### What you are asked to do
Retype all of the entries precisely.

(Data extracted from a collection)

>>

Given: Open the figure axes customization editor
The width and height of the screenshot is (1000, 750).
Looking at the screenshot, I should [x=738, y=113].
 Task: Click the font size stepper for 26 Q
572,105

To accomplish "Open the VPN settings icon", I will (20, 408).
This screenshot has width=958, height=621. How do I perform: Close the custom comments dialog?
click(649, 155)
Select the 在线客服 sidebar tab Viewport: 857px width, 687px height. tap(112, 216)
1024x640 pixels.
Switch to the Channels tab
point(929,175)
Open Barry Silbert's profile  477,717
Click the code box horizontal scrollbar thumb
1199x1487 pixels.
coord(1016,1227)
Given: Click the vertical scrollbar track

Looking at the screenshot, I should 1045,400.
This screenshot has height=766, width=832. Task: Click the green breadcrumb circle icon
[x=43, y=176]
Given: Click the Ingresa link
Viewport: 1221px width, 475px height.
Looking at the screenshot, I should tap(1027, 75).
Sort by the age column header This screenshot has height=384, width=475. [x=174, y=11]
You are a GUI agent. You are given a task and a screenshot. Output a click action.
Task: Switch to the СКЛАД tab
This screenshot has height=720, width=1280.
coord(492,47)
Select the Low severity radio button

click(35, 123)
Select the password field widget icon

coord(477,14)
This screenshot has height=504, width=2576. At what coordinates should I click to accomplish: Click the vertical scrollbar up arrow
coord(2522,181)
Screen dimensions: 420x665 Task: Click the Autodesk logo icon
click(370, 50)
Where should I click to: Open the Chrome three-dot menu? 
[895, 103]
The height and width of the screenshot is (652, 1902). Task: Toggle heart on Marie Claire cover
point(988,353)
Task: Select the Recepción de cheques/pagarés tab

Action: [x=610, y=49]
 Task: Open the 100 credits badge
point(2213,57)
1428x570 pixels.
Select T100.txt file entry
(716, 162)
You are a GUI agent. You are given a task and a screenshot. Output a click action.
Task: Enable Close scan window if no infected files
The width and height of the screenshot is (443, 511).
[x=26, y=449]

<<

### Exercise result
Given: Open the figure axes customization editor
The width and height of the screenshot is (1000, 750).
Looking at the screenshot, I should [x=738, y=113].
 Task: Click the font size stepper for 26 Q
572,105

To accomplish "Open the VPN settings icon", I will (20, 408).
This screenshot has width=958, height=621. How do I perform: Close the custom comments dialog?
click(649, 155)
Select the 在线客服 sidebar tab Viewport: 857px width, 687px height. tap(112, 216)
1024x640 pixels.
Switch to the Channels tab
point(929,175)
Open Barry Silbert's profile  477,717
Click the code box horizontal scrollbar thumb
1199x1487 pixels.
coord(1016,1227)
Given: Click the vertical scrollbar track

Looking at the screenshot, I should 1045,400.
This screenshot has height=766, width=832. Task: Click the green breadcrumb circle icon
[x=43, y=176]
Given: Click the Ingresa link
Viewport: 1221px width, 475px height.
Looking at the screenshot, I should tap(1027, 75).
Sort by the age column header This screenshot has height=384, width=475. [x=174, y=11]
You are a GUI agent. You are given a task and a screenshot. Output a click action.
Task: Switch to the СКЛАД tab
This screenshot has height=720, width=1280.
coord(492,47)
Select the Low severity radio button

click(35, 123)
Select the password field widget icon

coord(477,14)
This screenshot has height=504, width=2576. At what coordinates should I click to accomplish: Click the vertical scrollbar up arrow
coord(2522,181)
Screen dimensions: 420x665 Task: Click the Autodesk logo icon
click(370, 50)
Where should I click to: Open the Chrome three-dot menu? 
[895, 103]
The height and width of the screenshot is (652, 1902). Task: Toggle heart on Marie Claire cover
point(988,353)
Task: Select the Recepción de cheques/pagarés tab

Action: [x=610, y=49]
 Task: Open the 100 credits badge
point(2213,57)
1428x570 pixels.
Select T100.txt file entry
(716, 162)
You are a GUI agent. You are given a task and a screenshot. Output a click action.
Task: Enable Close scan window if no infected files
The width and height of the screenshot is (443, 511).
[x=26, y=449]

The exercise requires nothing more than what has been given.